3 Thoughts on the Election

I am not claiming to tell anyone how to vote or evaluating any specific party, just some theological thoughts. :)

1. We are not first citizens of the US.
Our citizenship here on earth may be from various countries but as Christians, we must remember where our citizenship is going to. We are trying to enter fully the Kingdom of God, a kingdom not drawn up with geographical borders. From the Old Testament to the New, the people of God have always been strangers in strange lands whose only home is "with God." Hebrews 11 lists the heroes of faith and considers that:
"They confessed that they were strangers and foreigners on the earth, 14 for people who speak in this way make it clear that they are seeking a homeland. 15 If they had been thinking of the land that they had left behind, they would have had opportunity to return. 16 But as it is, they desire a better country, that is, a heavenly one. Therefore God is not ashamed to be called their God; indeed, he has prepared a city for them."
So we're in a weird place. Our home is with God and yet God makes his home here in Christ. I think it means we have to hold our current nationalities as provisional and contingent. They are arbitrary and subordinate to our true home. Citizenship will not be an issue in the resurrection, though it is now. As Christians we will always be at odds with the world we live in until Jesus remakes it. Always. Nations, even "Christian nations," are not God and yet they must demand our loyalty, however our allegiance is not ours to give: "Hear O Israel the Lord your God is one, you shall have no other Gods before thee."

2. The Christian nation is a modern myth.
To call upon our allegiance, the nation presents itself as a "Christian nation" appealing to our Christian identity. Political rhetoric is very good about calling us "to the way things were," "great traditions," etc., meaning, "back when we were more Christian...," but there are a couple of things that we need to be clear on. We were never a very Christian nation. Sure, the majority of the United States probably would have checked the "Protestant" box on a poll at some point, but what does that mean? Land grabs, slavery, indigenous genocide, suffragette rights; these things were not as pressing for our forefathers as you would hope, especially if you were poor, African, Iroquois or female. And the "Christianity" of our forefathers (what, no mothers?) would leave you branded a heretic in most evangelical churches. I'm speaking of the politicians and generals here, not the average church-goer. (we all know how moral we are..) To be sure, there were admirable Christian politicians, but there was also a profound difference between the pilgrims and the politicians. The latter were often humanists, deists at best.

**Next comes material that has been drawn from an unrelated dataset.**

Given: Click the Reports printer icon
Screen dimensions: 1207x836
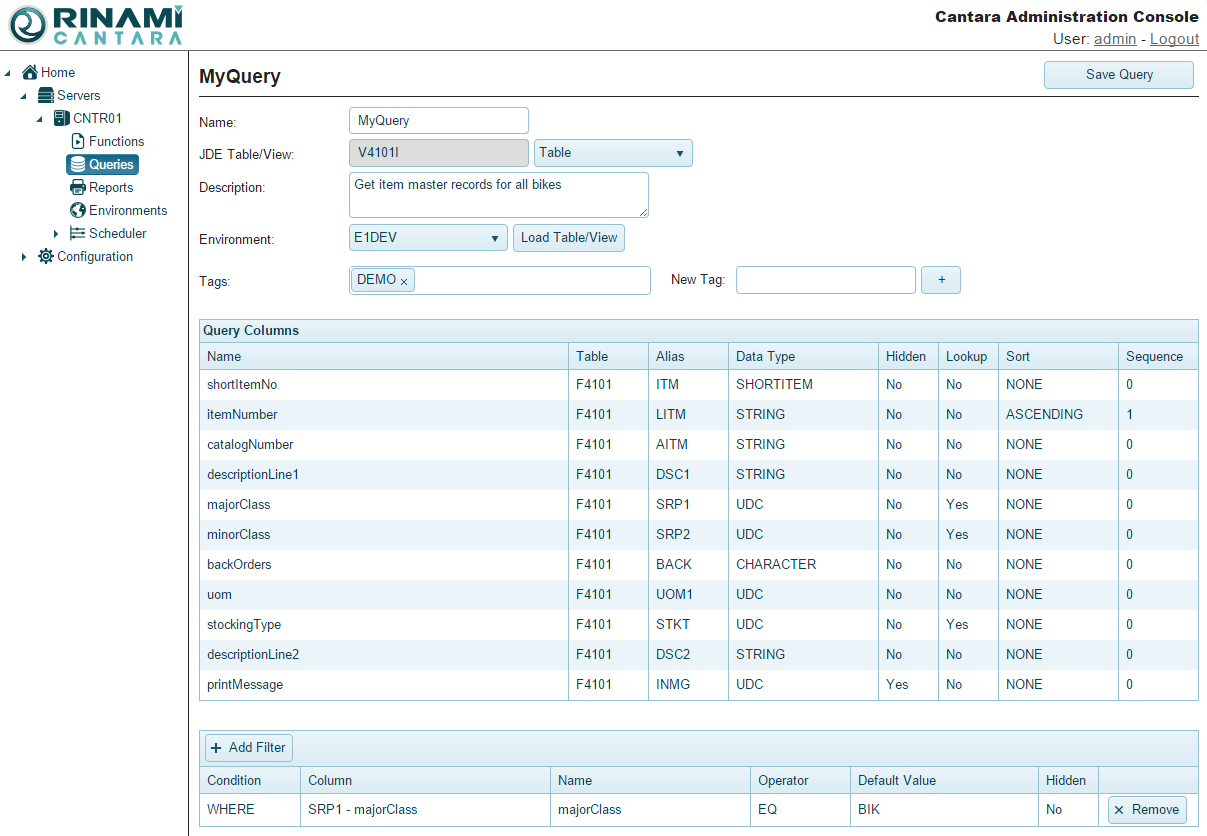Looking at the screenshot, I should pyautogui.click(x=78, y=187).
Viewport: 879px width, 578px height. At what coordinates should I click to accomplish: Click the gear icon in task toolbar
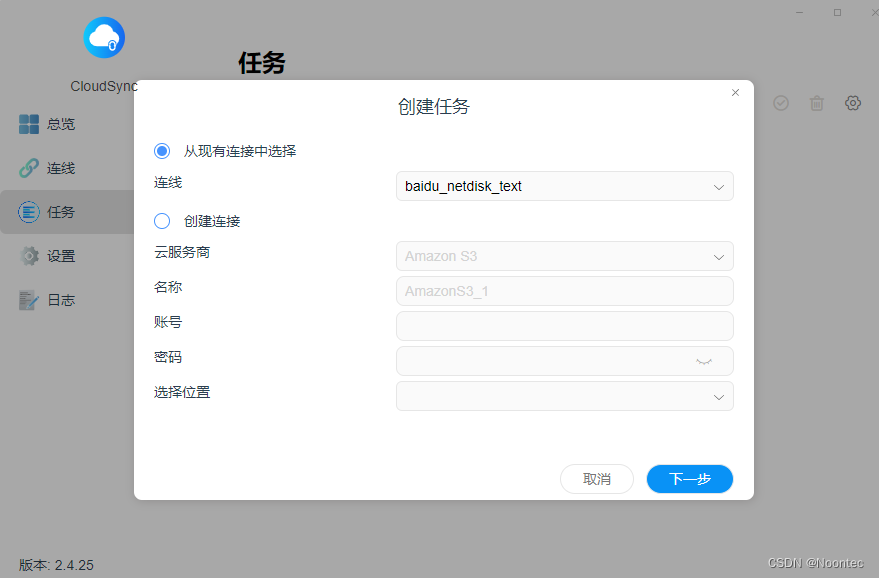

And though the nation was populated by people fleeing religious persecutions, here's a funny thing - the Christian founders wanted a separation of church and state, not a Protestant nation. This division is not a great distinction for a country trying to be a Christian country. Leaving aside the land grabs, slavery and indigenous genocides, it was not their faith we admired -their relationship with Christ, but their ethics, which were devoid of the personal presence of Christ. It is no wonder then that we now fight to get the 10 commandments back into our courthouses but we don't make the same arguments about offering a grace to the world that costs us as a nation.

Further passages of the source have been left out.